From the line that contains "The width and" through the end of the records below, write out each line exactly as it appears, but not the pictures.

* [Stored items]
'''

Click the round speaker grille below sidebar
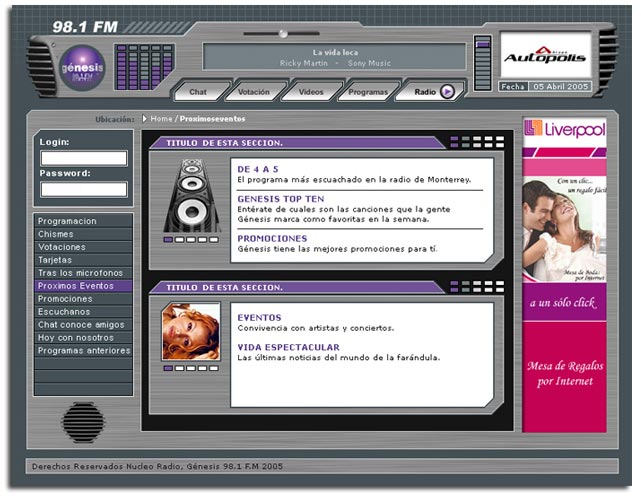This screenshot has width=641, height=496. tap(83, 422)
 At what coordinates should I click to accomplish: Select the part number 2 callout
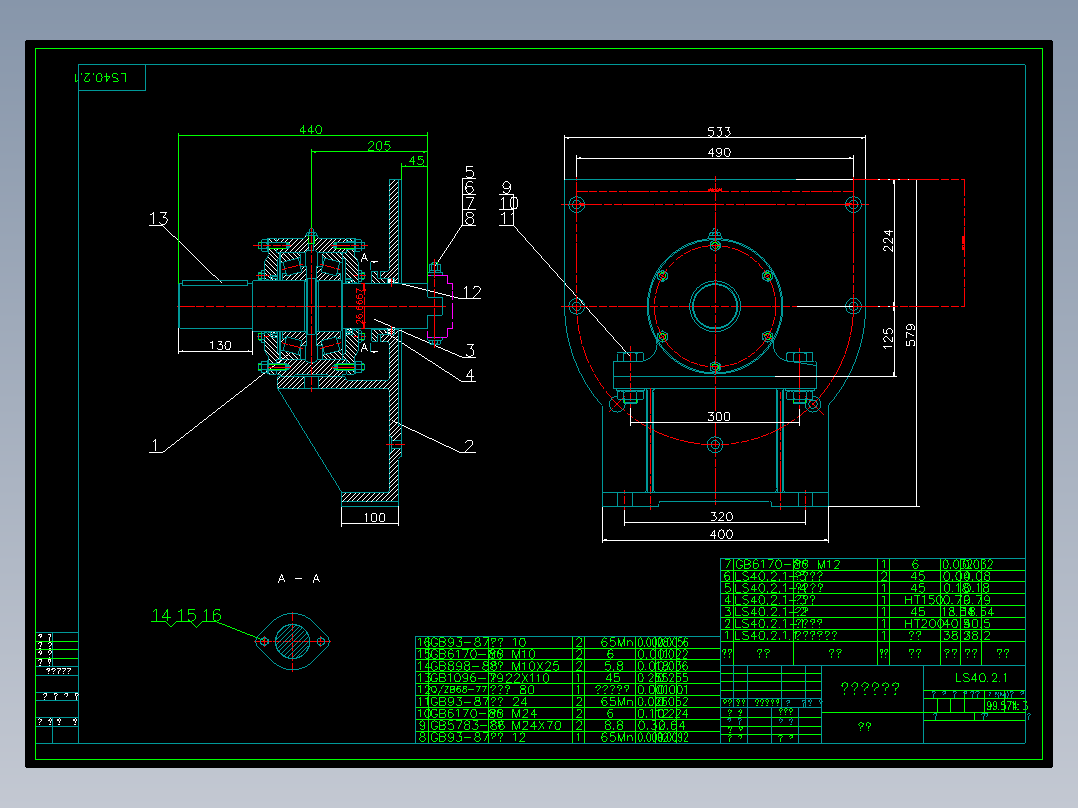click(x=469, y=446)
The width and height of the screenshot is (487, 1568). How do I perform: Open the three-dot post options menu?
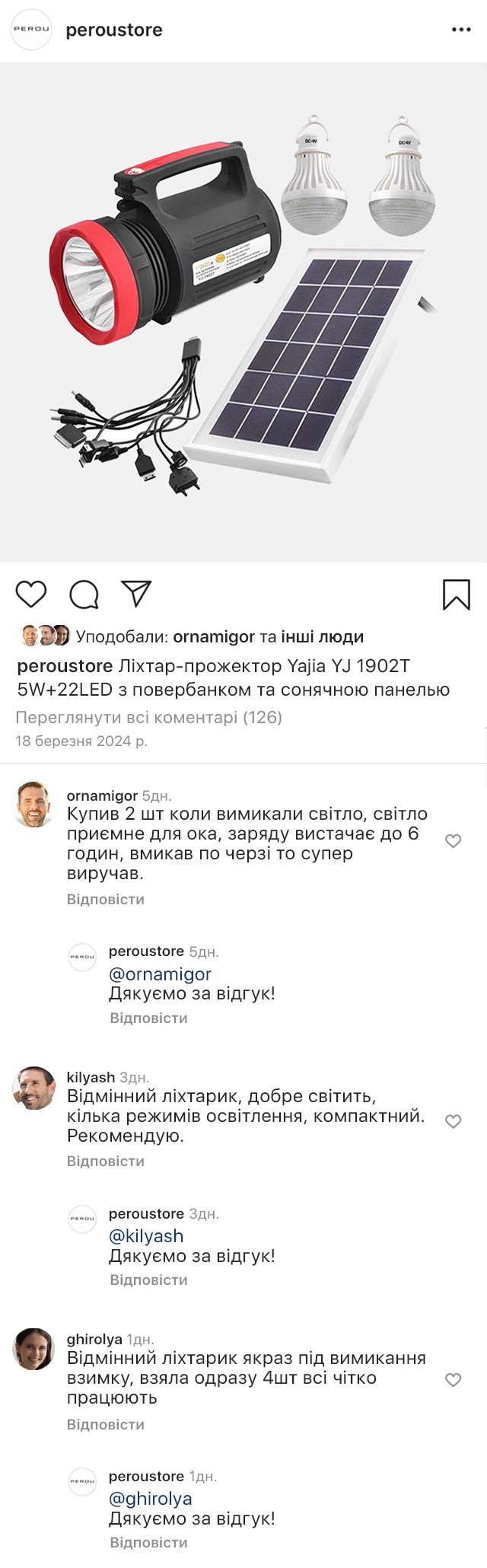(x=461, y=30)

'''

* [ANSWER BELOW]
The width and height of the screenshot is (487, 1568). How do I perform: Open the three-dot post options menu?
(x=461, y=30)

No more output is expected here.